I handed her the phone and said, “Can you hit Redial for me?”
The police officer took it, punched Redial, and gave it back to me.
After two rings, it went to voice mail. “Bree, it’s Alex, call me as soon as you can.” I hung up, feeling breathless and more frightened than I had in a long time. I hit Redial again, but nothing happened. I tried a third time, with the same result.
Knowing I was no use to anyone in this state, I forced myself to breathe deep and slow so I could make a decision based on logic rather than impulse.
“Is there anything else I can do?” Finch asked. “Someone I can call?”
I looked beyond her at the big electronic display showing flight departure and arrival times. A United Airlines flight to Paris was leaving from the international concourse in twenty-seven minutes.
“Dr. Cross?”
I pointed at the board. “Call the gate for the Paris flight. Tell them I have my passport and credit cards and I need any seat on that plane. It’s an emergency.”
Then I turned and took off like my life—and Bree’s—depended on it.
Chapter
39
Paris
Bree was down on her knees behind a small Peugeot with her pistol out. Abelmar’s assistant was forward and to her right, still standing on the sidewalk. Valentina had been frozen in place and screaming since the billionaire’s security chief was shot, but when Bree shouted for her, she finally ducked, ran to Bree, and crouched beside her.
“Luc’s dead. He’s really dead!” the young woman cried.
An automatic weapon opened fire from a rooftop on the opposite side of the street. Bree saw the muzzle flashes and heard the bullets smack the sides of the cars near Abelmar. She jumped up and aimed at where the flashes had come from, shot off two rounds, and ducked back down.
After a moment, Bree rose to peek through the windows of the Peugeot that shielded them. “Call the police, Valentina! I can’t find my phone.”
Valentina was hysterical, screeching with fear. The machine gun opened up again, raking the car Abelmar was crouched behind. The second the shooting stopped, the billionaire started to rise.
“Philippe!” Valentina shouted. “No! Don’t!”
Abelmar took off toward them in a low charge. Bree rose up and fired twice more at the rooftop to cover him but the shots did not stop the automatic weapon from ripping the night in a sustained burst that caught the tycoon, riddled him with bullets, and cut him down. He crashed to the sidewalk.
Valentina ran to her fallen boss.
“Valentina!” Bree shouted. She emptied her pistol at the rooftop. When the action jammed open, she ducked down and sprinted to Valentina, who was draped across Abelmar, weeping and moaning. From one look, Bree could tell that Abelmar was dead.
Bree grabbed his personal assistant by the arm and dragged her away a split second before the machine gun opened fire yet again. Bullets pinged off the cars and chewed up the concrete sidewalk as the long, raking burst swept at them from behind.
Chapter
40
I arrived at the Paris gate a sweaty mess. Officer Finch had alerted the United representative at the counter, who told me they had a seat in business class available. It cost me a small fortune, even with the miles I threw at it from my frequent-flier account, but I was glad I’d done it when I settled into my window seat and got ready for takeoff.
There was a delay in departure due to a sensor malfunctioning, which allowed me to continue to dial Bree’s number in Paris. After three more strikeouts, I called the Washington office of Bluestone Group and got Elena Martin on the phone.

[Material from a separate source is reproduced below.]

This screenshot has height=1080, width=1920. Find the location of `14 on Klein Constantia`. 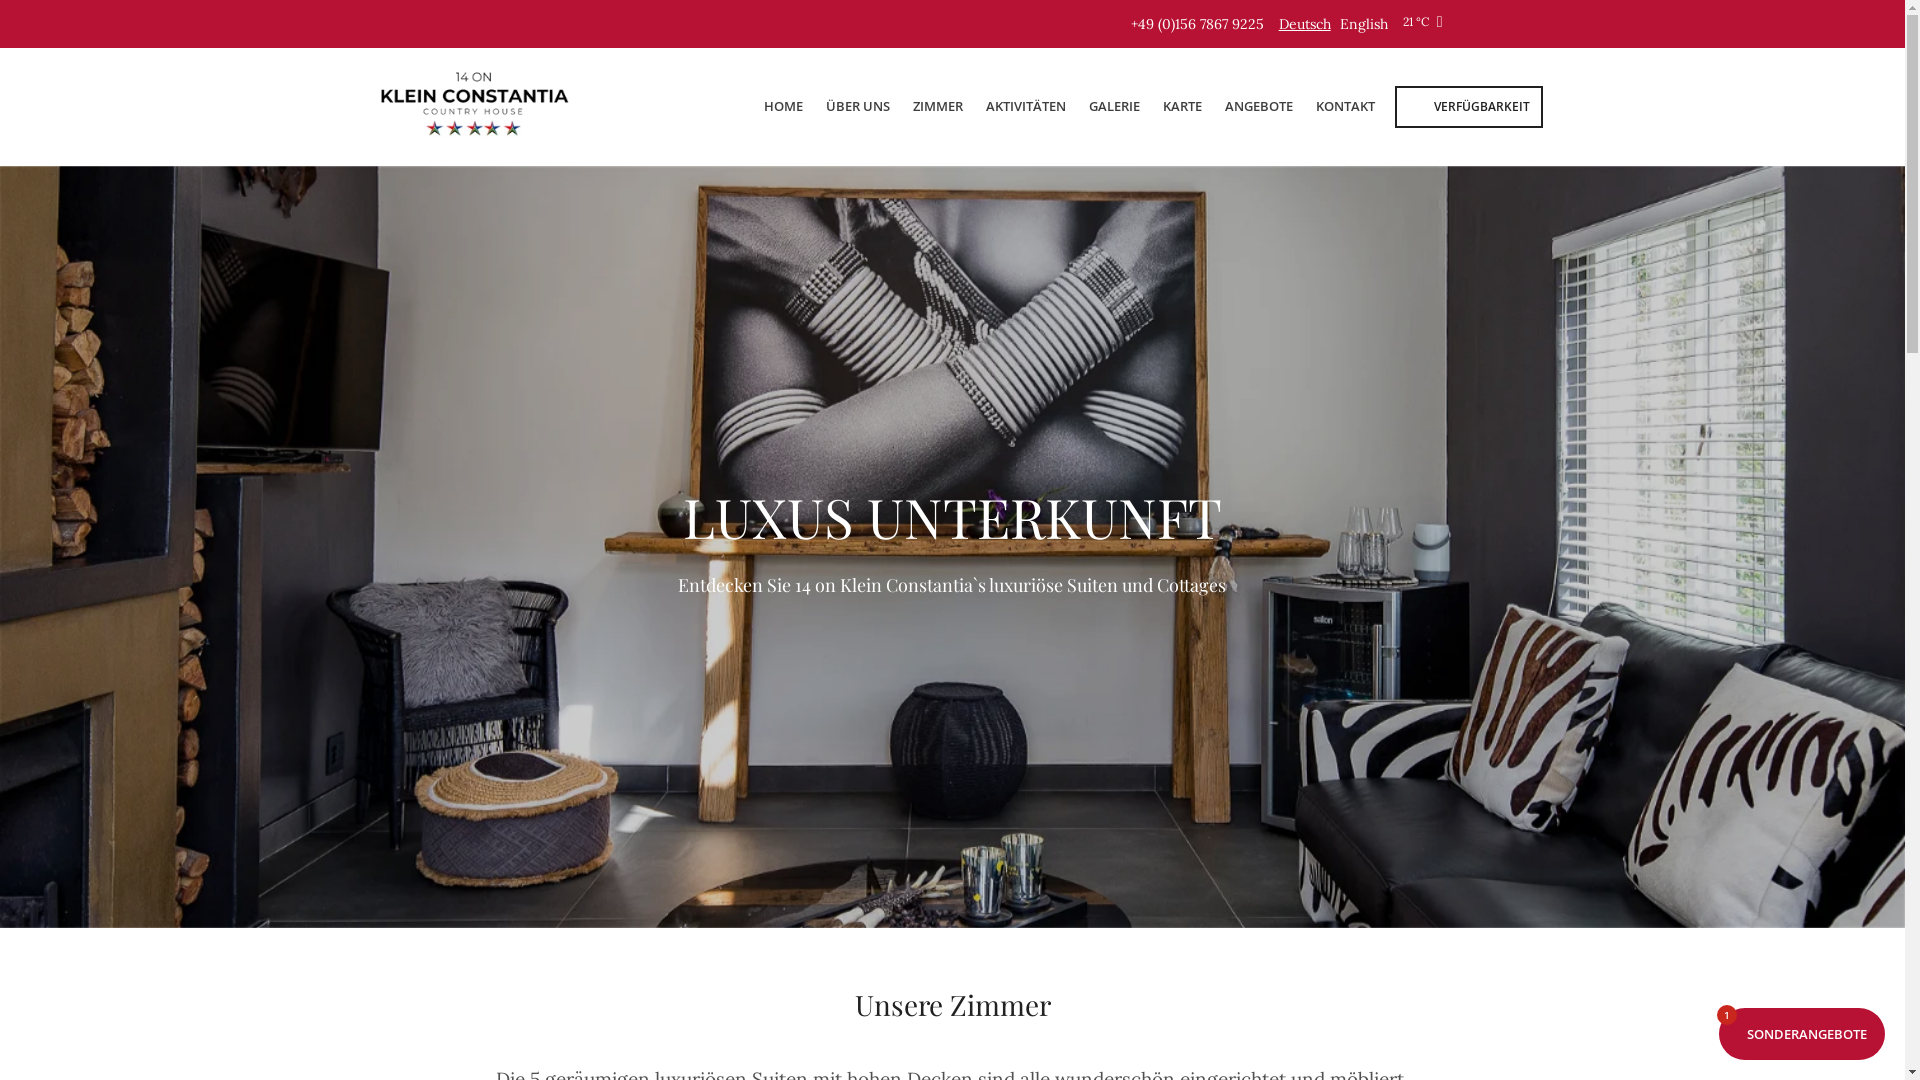

14 on Klein Constantia is located at coordinates (476, 105). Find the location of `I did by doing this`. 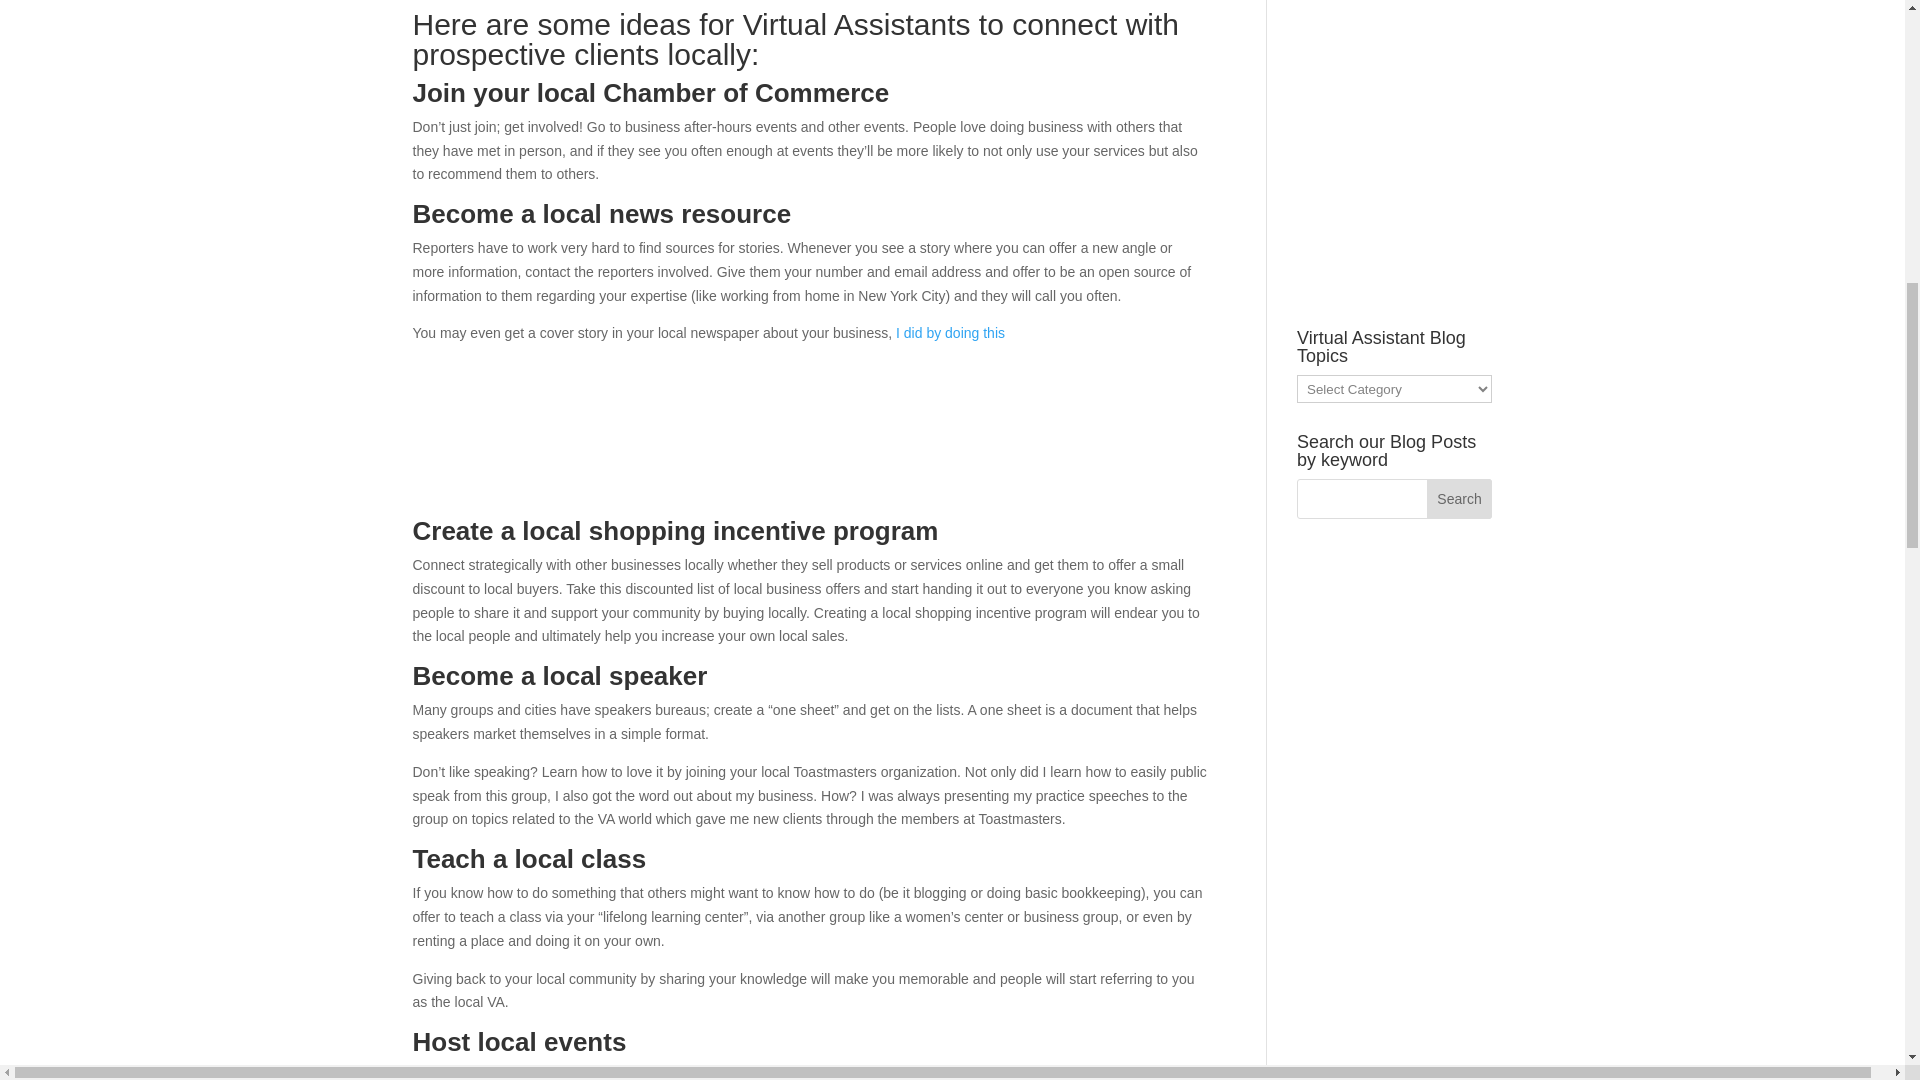

I did by doing this is located at coordinates (948, 333).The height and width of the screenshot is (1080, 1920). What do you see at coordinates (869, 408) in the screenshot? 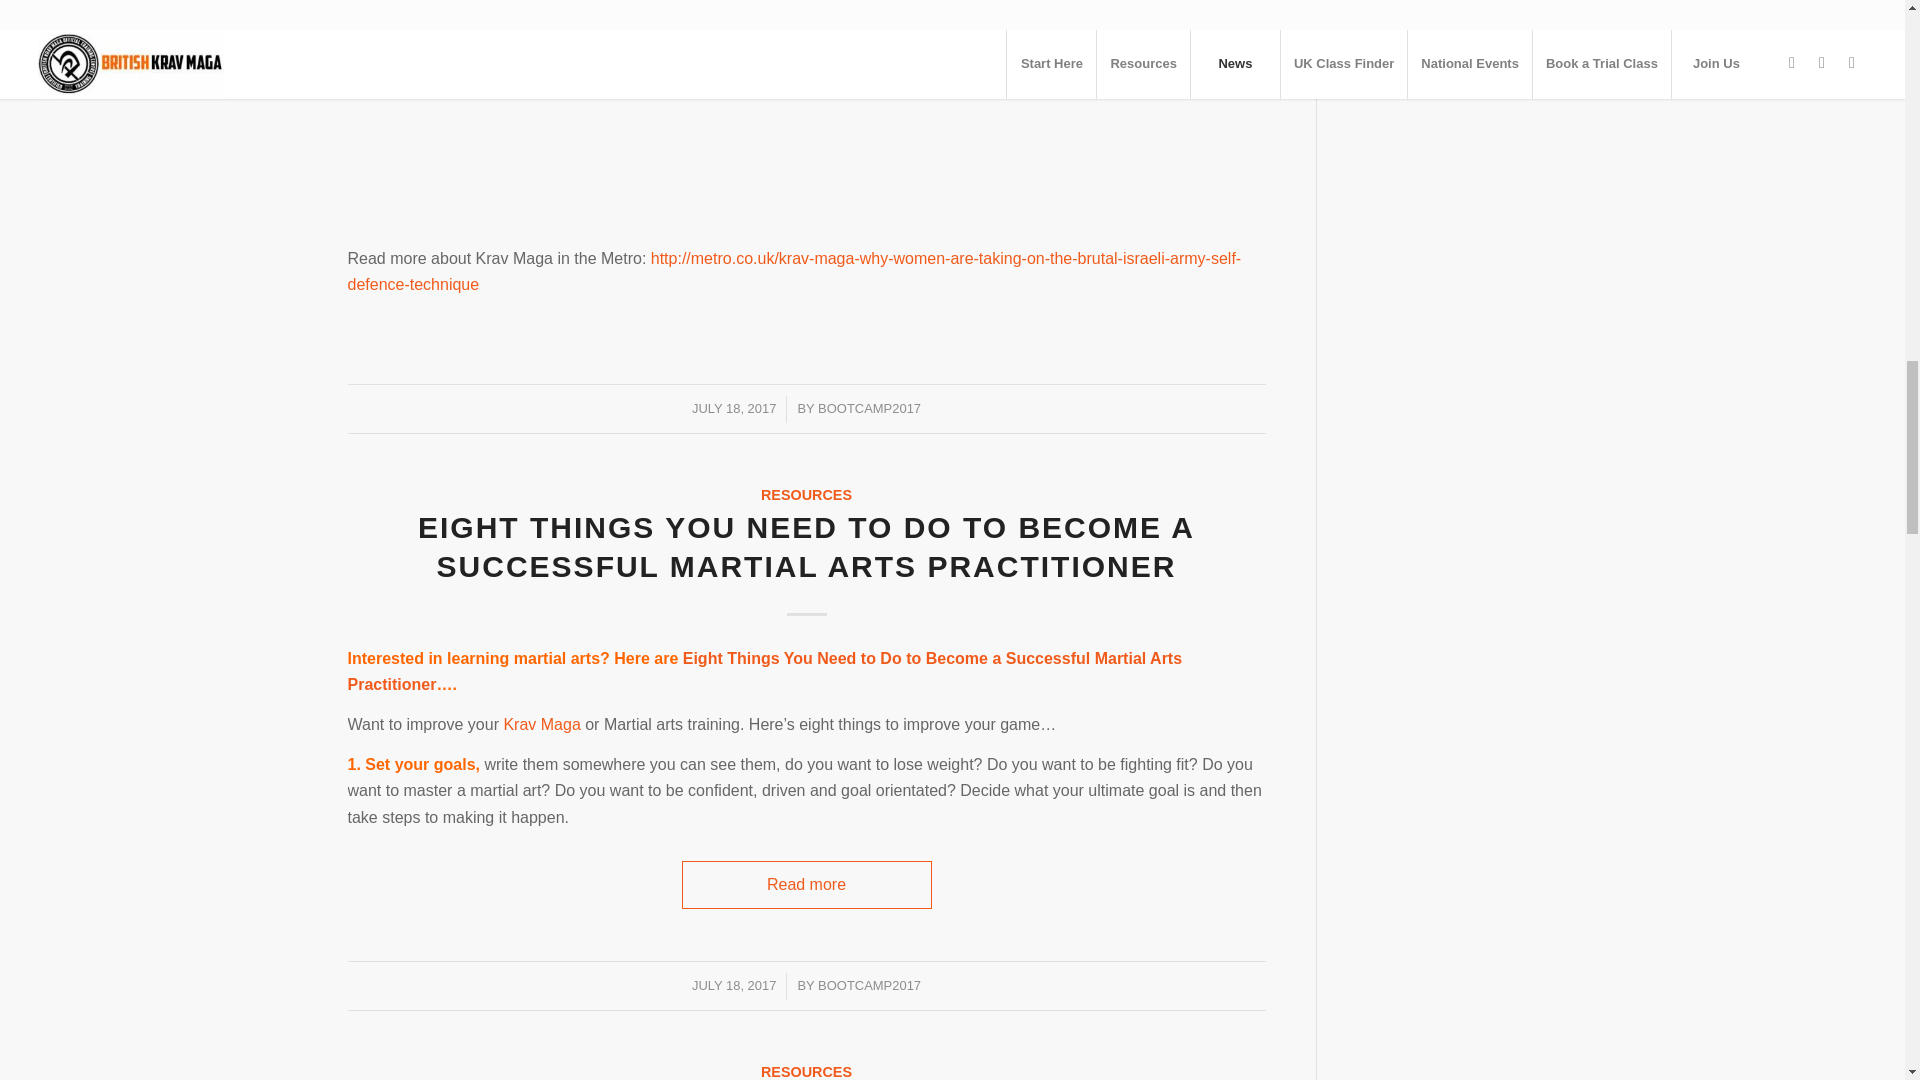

When I told her what had happened on my call with Bree, Martin said she knew nothing about a firefight in Paris but she’d find out immediately and get back to me either by phone before we took off or by text if we’d left the ground. I hung up and confirmed with the flight attendant that the plane had Wi-Fi.
“Something to drink?” he asked.
“How long’s the flight?”
“Eleven and a half hours.”
I told him I’d take a beer, and I started trying Bree again. Nothing. Ten minutes later, the pilot came on and told us the sensor issue had been resolved and we’d been cleared to button up the doors and leave for Paris.
I was about to put my phone on airplane mode until takeoff when it rang. Elena Martin.
“I can confirm a firefight in Paris in the seventeenth arrondissement,” she said. “The entire area has been cordoned off and is under the control of French anti-terror police. As of now, they are not telling us anything more.”